Second, after he adopted the "kissing research methodology", Prof G. was forced to consider the setting for his study. Because local high-school "orgy parties" may be locally biased, he instead chose to study kissing at airports. International airports. So the research was conducted at airports in Germany, America, and Turkey. In my view it would be far less interesting to visit airports than local high-school "orgy parties" in 3 different countries. Opting for the orgies would control for regional biases, allow the complete satisfaction of the underlying perverse tendencies, and (most importantly) beef up the sample size
Third, speaking of sample size, the results of the study, namely that people tend go in for the kiss by tilting their heads to the right side, are based on observations of 124 kisses. 124 kisses. 40 kisses per airport. I mean COME ON! What kind of statistical rigor is that? This freak probably spent no more than his typical wait time at the gate on a roundabout trip home; he is from Turkey, afterall. Probably had a ticket booked from Germany, to New York, spend a couple of nights hittin' the town / boozin' it up, then off to Turkey to visit gramma Gunturkun.
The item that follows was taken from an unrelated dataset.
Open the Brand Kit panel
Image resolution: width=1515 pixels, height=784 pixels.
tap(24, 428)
I don't mean to seem unromantic, but this is really just the sad tale of a lonely, horny, Turkish "professor", sidelined in Berlin, just waiting to get home to see granny. Made me angry...
02.12.03
Download death rally, death rally divX
In what fictional park to Yogi and Boo-Boo reside?
02.11.03
Well, it is a new year, and even though I have had much time away, I do not yet feel relaxed, refreshed, or really very attuned to what's going on. Many items contribute to this, including the sleeplessness, the pregnancy, the job, the drinking, and the incessant neighborhood streaking.
After many troubles with the [former] site host, we moved our enterprise to someone else's servers. Everything happened quite quickly and unexpectedly, but we are now on the mend. The J-Tag has been temporarily removed until such a time as I am able to refashion it to speak correctly with the new machines (machines, meet J-Tag. J-Tag, meet machines).
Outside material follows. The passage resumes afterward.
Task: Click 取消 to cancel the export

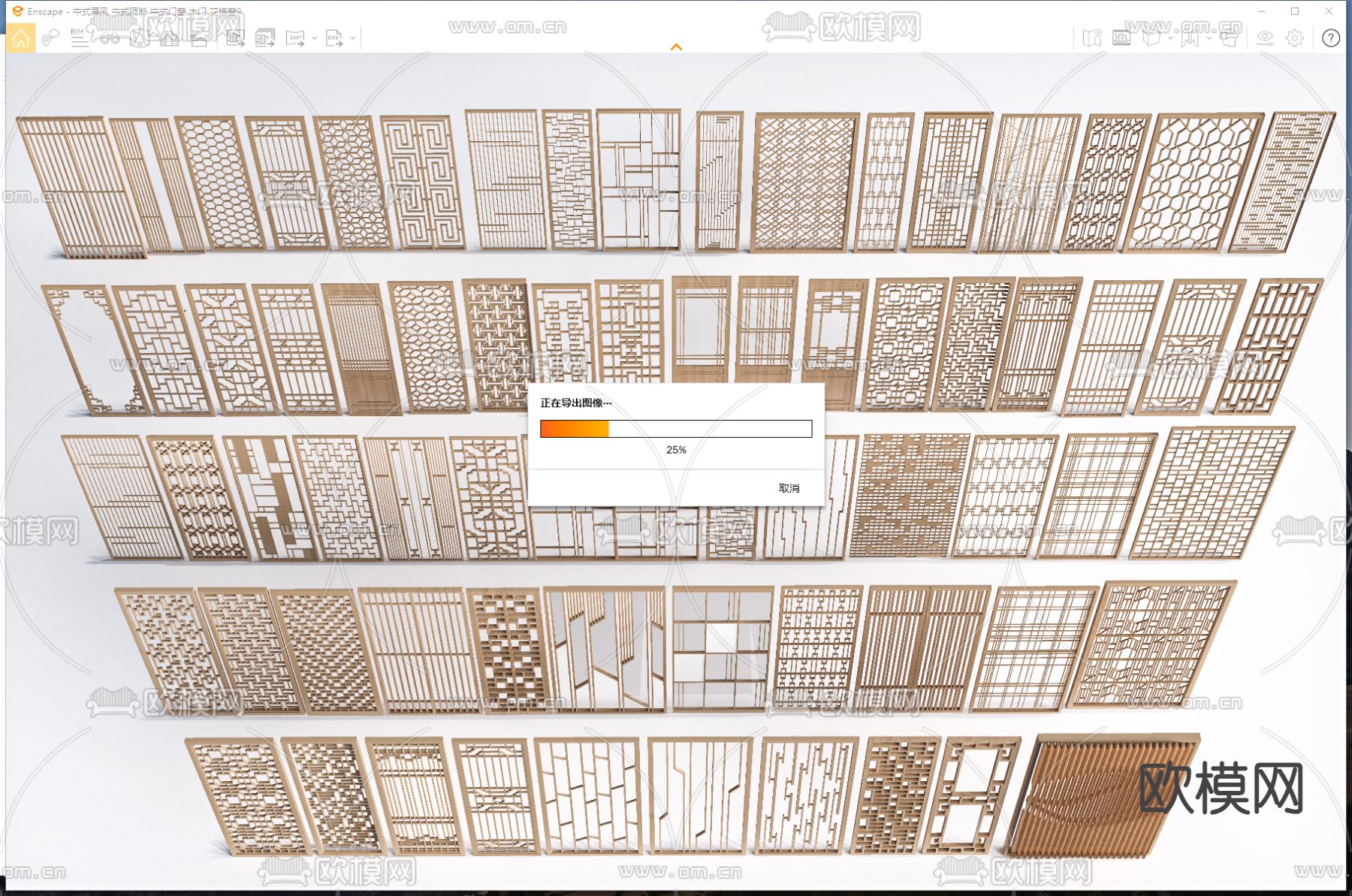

Matt's Sports Beat built slowly but madly to a deafening crescendo over the course of the football season. But then, just as it was about to blow it's MSB wad, everything went dark. Picks for the final week of the regular season were made, and then never tallied. The post season was altogether neglected. This must all be retroactively rectified in order for such an entity as this to persist.
Speaking of football, Mrs. Captain and I were distracted in Las Vegas last month for the big game. It was quite an adventure with the free beer, casinos, etc. Nickle slots, Quarter craps, and ten-dollar bills riding on inconsequential College basketball games. We came out ahead, until our return flight was delayed and Delta forced upon us the horrors of travel purgatory.
In any case, even without the sporadic updates that this place has been accustomed to, readership continues to grow at a steady clip. However, not many among you are actually listening to the music. Given the spirit of this update, I strongly recommend Delicious Screed. The other songs are here.